List-2: C# によるべき集合を求めるプログラム2
using System;
using System.Collections.Generic;
using System.Linq;

namespace Powerset2
{
    class Program
    {
        public static void Main(string[] args)
        {
            var s = Enumerable.Range(1, 30);
            var p = powerset(s);
            foreach (var x in p.Skip(100000000).Take(10))
            {
                Console.WriteLine(string.Join(",", x));
            }
        }

        public static IEnumerable<IEnumerable<T>> powerset<T>(IEnumerable<T> e)
        {
            var s = new HashSet<T>(e);
            var n = s.Count;
            var N = 1 << n;
            return Enumerable.Range(0, N).Select(m =>
                    Enumerable.Range(0, n).Where(i => (m & 1 << i) != 0)
                    .Select(i => s.ElementAt(i)));
        }
    }
}

 ただ、このアルゴリズム、 最初のアルゴリズと違って要素数が30個の集合のべき集合を求めています。 なぜかというと、整数の変数のビット幅が32なので、 \(2^{100}\) のような巨大な整数は表現できないからです。

 しかし、最適化問題等で全ての部分集合が必要になるような場合、 総当たり方式で現実的に解ける範囲は \(2^{30}\) あたりが限界でしょうから、 この制限は妥当なものと言えるでしょう。

 \(2^{100}\) とはいかなくとも、もう少し制限を緩和したいという場合は、 以下のようにすることもできます。整数変数を ulong にして64ビットにします。
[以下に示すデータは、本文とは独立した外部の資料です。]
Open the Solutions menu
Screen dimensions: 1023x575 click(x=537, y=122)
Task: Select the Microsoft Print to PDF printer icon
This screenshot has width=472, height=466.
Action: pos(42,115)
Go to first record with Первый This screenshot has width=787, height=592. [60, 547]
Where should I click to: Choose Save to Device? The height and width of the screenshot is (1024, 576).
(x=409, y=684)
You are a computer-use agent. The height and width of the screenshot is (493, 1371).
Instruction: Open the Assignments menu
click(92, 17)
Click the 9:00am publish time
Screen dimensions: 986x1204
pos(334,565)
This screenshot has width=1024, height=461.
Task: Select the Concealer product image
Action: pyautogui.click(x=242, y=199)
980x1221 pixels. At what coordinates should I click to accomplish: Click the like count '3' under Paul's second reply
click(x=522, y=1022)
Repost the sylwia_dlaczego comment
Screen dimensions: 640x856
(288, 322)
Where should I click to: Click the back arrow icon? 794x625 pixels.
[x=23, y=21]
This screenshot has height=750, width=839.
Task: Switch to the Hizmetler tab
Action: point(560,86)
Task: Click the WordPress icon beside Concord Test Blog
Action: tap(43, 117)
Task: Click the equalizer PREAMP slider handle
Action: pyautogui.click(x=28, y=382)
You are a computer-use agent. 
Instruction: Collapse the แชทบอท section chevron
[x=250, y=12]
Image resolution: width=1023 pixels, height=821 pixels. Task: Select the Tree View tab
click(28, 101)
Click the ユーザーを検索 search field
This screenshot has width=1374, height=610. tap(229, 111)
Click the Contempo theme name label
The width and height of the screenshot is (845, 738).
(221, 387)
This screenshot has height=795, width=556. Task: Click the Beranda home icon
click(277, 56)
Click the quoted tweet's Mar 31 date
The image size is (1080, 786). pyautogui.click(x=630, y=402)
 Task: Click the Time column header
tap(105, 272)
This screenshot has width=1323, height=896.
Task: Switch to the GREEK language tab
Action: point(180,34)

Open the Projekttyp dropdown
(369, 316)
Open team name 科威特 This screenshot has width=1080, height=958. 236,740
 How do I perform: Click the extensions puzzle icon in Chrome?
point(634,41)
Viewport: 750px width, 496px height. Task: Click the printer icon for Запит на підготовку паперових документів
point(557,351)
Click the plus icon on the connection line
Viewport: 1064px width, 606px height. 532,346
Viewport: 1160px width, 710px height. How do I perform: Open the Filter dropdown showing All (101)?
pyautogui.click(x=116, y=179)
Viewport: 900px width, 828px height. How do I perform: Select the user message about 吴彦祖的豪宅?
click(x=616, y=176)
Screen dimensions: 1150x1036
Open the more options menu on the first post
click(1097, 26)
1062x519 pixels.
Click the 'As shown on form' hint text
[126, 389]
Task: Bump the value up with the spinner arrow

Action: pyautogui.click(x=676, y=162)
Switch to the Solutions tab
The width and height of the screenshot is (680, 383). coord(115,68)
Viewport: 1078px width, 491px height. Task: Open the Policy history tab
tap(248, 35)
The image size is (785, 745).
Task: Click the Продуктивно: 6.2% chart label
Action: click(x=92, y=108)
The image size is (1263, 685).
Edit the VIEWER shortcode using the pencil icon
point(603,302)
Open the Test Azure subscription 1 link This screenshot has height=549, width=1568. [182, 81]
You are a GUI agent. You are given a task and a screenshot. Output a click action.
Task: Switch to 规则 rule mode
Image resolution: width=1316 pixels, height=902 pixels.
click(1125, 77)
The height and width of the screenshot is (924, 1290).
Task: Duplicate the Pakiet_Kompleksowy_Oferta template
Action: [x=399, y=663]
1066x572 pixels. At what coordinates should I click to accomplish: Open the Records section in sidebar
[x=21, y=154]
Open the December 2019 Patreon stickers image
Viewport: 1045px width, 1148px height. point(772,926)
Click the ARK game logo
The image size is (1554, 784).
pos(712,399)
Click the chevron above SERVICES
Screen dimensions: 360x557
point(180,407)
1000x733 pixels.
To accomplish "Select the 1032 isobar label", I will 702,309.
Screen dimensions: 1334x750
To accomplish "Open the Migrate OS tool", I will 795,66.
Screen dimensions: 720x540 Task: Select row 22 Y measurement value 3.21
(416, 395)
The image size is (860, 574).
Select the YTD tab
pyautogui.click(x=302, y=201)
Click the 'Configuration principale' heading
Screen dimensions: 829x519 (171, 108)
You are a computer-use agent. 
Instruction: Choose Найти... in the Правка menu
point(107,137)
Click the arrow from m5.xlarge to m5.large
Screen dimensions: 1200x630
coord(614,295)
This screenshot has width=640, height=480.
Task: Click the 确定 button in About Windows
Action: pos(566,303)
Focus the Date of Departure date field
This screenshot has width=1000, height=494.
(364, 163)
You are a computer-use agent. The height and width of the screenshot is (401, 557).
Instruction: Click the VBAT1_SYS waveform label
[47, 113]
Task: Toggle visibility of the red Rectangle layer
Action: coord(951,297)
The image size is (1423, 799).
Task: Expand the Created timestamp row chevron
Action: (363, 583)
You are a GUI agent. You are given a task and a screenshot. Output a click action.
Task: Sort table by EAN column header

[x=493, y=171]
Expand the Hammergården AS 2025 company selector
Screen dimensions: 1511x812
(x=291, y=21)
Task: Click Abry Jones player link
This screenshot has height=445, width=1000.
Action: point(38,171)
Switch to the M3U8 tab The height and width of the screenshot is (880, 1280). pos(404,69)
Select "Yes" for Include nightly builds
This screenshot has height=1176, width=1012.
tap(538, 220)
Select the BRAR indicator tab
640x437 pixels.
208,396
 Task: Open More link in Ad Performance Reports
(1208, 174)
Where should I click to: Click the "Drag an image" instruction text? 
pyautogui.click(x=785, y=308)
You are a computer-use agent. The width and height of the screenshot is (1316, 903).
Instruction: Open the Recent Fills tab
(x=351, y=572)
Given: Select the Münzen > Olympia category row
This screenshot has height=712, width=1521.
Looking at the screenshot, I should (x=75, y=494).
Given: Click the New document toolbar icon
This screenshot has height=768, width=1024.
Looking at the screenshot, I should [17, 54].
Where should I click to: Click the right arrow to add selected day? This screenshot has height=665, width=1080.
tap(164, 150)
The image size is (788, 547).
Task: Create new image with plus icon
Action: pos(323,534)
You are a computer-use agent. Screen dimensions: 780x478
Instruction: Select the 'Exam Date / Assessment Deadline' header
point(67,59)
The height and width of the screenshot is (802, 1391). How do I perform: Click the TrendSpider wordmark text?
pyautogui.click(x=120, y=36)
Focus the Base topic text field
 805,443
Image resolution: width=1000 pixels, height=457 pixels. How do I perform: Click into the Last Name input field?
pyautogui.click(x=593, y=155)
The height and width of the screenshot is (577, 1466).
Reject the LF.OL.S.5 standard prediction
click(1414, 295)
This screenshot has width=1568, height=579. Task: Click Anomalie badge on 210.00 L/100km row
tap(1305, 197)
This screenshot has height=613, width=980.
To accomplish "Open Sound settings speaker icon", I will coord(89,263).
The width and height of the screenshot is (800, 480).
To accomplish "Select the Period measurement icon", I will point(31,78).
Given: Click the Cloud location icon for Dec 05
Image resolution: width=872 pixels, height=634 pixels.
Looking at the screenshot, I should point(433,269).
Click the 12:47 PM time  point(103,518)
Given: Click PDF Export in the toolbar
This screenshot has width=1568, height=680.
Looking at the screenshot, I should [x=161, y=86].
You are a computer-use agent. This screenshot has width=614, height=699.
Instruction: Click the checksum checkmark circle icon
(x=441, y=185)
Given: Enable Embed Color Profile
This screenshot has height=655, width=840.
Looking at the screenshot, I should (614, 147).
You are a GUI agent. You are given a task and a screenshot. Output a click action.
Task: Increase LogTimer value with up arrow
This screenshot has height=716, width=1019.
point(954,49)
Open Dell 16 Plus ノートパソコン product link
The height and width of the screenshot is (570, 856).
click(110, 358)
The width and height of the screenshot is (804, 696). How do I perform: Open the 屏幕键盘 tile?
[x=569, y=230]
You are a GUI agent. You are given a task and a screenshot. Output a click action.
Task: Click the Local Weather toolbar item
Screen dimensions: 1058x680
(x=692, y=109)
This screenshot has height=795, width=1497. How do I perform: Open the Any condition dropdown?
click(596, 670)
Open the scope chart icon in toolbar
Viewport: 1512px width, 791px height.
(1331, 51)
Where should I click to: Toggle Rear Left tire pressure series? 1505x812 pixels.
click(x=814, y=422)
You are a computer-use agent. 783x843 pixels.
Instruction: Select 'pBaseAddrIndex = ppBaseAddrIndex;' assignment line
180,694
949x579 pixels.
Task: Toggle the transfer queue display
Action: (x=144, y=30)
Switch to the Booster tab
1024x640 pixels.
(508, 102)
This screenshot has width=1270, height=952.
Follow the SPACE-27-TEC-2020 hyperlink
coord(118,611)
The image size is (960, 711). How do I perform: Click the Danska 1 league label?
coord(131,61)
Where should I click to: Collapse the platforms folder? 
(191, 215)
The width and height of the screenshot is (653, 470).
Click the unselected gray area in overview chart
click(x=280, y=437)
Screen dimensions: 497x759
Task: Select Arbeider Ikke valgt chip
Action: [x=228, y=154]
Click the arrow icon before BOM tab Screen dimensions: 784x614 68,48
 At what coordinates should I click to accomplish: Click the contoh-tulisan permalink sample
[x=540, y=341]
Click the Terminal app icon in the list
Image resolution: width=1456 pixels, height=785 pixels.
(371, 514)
List-3: C# によるべき集合を求めるプログラム3
using System;
using System.Collections.Generic;
using System.Linq;

namespace Powerset3
{
    class Program
    {
        static void Main(string[] args)
        {
            var s = Enumerable.Range(1, 63);
            var p = powerset(s);
            foreach (var x in p.Skip(100000000).Take(10))
                Console.WriteLine(string.Join(",", x));
        }

        static IEnumerable<IEnumerable<T>> powerset<T>(IEnumerable<T> e)
        {
            var s = new HashSet<T>(e);
            var n = s.Count;
            var N = 1UL << n;
            return ULongRange(N).Select(m =>
                    Enumerable.Range(0, n).Where(i => (m & 1UL << i) != 0)
                    .Select(i => s.ElementAt(i)));
        }
        static IEnumerable<ulong> ULongRange(ulong n)
        {
            for (ulong i = 0; i < n; i++) yield return i;
        }
    }
}

 Enumerable.Range の64ビット版が ULongRange(n) ですが、 yield return を使って簡単に実装できています。 このあたりも C# の便利なところですね。